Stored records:
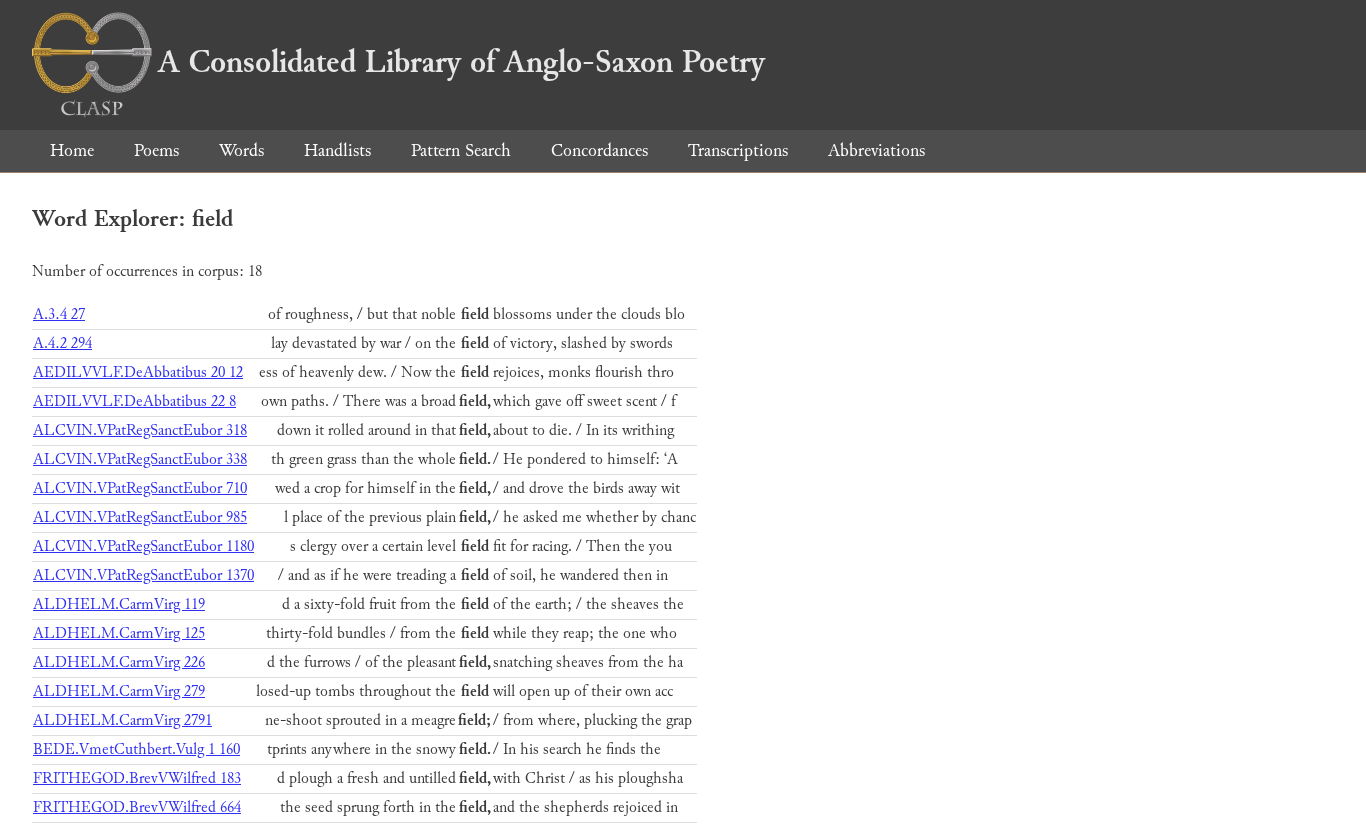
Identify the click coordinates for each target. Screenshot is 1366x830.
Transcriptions (738, 150)
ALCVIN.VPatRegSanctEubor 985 (140, 517)
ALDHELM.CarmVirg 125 (119, 633)
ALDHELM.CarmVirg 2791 (122, 720)
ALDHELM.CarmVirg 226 (119, 662)
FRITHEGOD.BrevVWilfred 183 (137, 778)
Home (72, 150)
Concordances (599, 150)
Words (241, 150)
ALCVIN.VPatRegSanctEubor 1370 (143, 575)
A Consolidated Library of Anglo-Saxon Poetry (461, 62)
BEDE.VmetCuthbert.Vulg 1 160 (136, 749)
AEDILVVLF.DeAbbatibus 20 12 (138, 372)
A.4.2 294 (62, 343)
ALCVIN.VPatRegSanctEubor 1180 (143, 546)
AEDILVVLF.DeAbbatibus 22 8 (134, 401)
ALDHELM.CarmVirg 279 (119, 691)
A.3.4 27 (59, 314)
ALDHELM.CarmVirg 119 (119, 604)
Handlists (337, 150)
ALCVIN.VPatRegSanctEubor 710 (140, 488)
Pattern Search (461, 150)
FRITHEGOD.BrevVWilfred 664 (137, 807)
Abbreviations (876, 150)
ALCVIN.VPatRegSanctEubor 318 (140, 430)
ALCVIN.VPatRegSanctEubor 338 (140, 459)
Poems (156, 150)
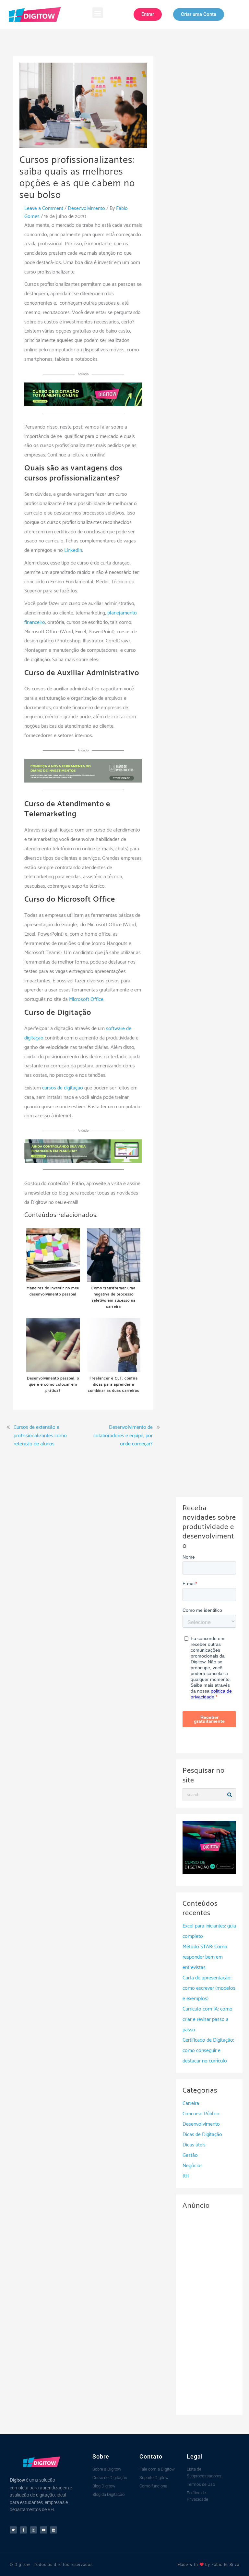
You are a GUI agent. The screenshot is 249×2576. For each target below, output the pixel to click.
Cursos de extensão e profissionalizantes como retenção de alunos (40, 1435)
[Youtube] (43, 2529)
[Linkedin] (53, 2529)
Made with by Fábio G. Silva (208, 2564)
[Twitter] (13, 2529)
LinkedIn (73, 550)
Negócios (193, 2165)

TO DO -> Show the lines of the records that include the string "ALCVIN".

SOLVED EXERCISE ->
ALCVIN.VPatRegSanctEubor 985 (140, 517)
ALCVIN.VPatRegSanctEubor 1370 (143, 575)
ALCVIN.VPatRegSanctEubor 1180 (143, 546)
ALCVIN.VPatRegSanctEubor 710 (140, 488)
ALCVIN.VPatRegSanctEubor 318 (140, 430)
ALCVIN.VPatRegSanctEubor 338 (140, 459)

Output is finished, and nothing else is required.